His illness has already prompted a constitutional crisis in Venezuela, where he won a hotly contested election in October, but has not yet started a new term. His death would send shockwaves through the region and could endanger the survival of Cuba's communist regime, which depends on his largesse for cheap oil.
And despite their protestations of socialist solidarity, his senior lieutenants have already begun a power struggle to replace the 58-year-old former paratroop commander who has ruled the country as a one-man show since 1998.
With his demise, several factions will vie for control of the nation's political future and oil wealth: the diehard ideologues known as Chavistas; his former comrades in the armed forces; the rich and powerful Chavez clan; and the new breed of politically connected tycoons who have enriched themselves as their leader pursued his "21st-century socialism".
On Friday night, Nicolas Maduro, the vice-president and Mr Chavez's anointed successor, gave the clearest indication that the inauguration might not take place on Thursday, claiming that Mr Chavez could be sworn in later by his Supreme Court appointees, at an unspecified location – if still alive.

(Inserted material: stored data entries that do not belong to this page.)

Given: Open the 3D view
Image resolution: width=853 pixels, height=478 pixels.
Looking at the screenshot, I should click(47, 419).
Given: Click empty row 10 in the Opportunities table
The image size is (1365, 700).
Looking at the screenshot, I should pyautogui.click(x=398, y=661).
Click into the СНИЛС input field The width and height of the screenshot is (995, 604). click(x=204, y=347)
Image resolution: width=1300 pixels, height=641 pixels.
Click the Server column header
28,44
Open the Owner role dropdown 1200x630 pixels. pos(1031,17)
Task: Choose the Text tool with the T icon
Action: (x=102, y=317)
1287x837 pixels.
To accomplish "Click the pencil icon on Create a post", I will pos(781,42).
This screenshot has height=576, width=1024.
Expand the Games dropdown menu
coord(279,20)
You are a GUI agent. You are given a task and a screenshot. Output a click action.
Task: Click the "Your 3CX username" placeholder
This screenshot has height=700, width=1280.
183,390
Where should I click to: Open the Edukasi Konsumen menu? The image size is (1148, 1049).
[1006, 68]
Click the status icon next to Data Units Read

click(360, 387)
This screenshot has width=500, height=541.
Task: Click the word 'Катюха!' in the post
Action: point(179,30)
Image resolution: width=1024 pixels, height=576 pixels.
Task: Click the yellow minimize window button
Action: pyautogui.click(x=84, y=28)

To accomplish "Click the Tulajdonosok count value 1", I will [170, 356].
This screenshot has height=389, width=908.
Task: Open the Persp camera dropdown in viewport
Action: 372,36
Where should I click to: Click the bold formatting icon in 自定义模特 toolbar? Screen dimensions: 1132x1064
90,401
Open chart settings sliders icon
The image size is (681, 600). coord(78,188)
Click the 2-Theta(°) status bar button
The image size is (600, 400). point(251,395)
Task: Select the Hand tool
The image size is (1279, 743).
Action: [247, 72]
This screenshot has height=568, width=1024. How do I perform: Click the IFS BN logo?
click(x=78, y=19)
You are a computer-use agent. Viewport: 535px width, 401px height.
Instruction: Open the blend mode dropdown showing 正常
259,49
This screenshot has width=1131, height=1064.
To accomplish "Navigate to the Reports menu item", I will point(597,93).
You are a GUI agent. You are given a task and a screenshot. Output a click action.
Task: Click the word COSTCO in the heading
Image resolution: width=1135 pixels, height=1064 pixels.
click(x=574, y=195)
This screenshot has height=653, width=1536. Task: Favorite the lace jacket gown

That stance will infuriate opposition leaders, who insist that the constitution requires Mr Chavez to take the oath on January 10 or for new elections to be called within 30 days. But their view is unlikely to win the day in a country where the ruling party dominates all branches of government.
Amid this manoeuvring, the newspaper El Nacional lamented an "information vacuum" and compared the situation to the secrecy that surrounded the deaths of Soviet dictator Josef Stalin and Mao Zedong in China. And the parade of high-profile visitors to Mr Chavez's Havana hospital has resembled the scene at the bedside of a dying mediaeval monarch.
His elderly parents and six brothers – who have flourished politically and financially on his coat-tails – have visited, as have four children by two former wives and miscellaneous other relatives.
Just as significant were the two major political figures who flew in to the Cuban capital – Mr Maduro and Diosdado Cabello, the head of the National Assembly – who are now at the centre of the palace intrigues.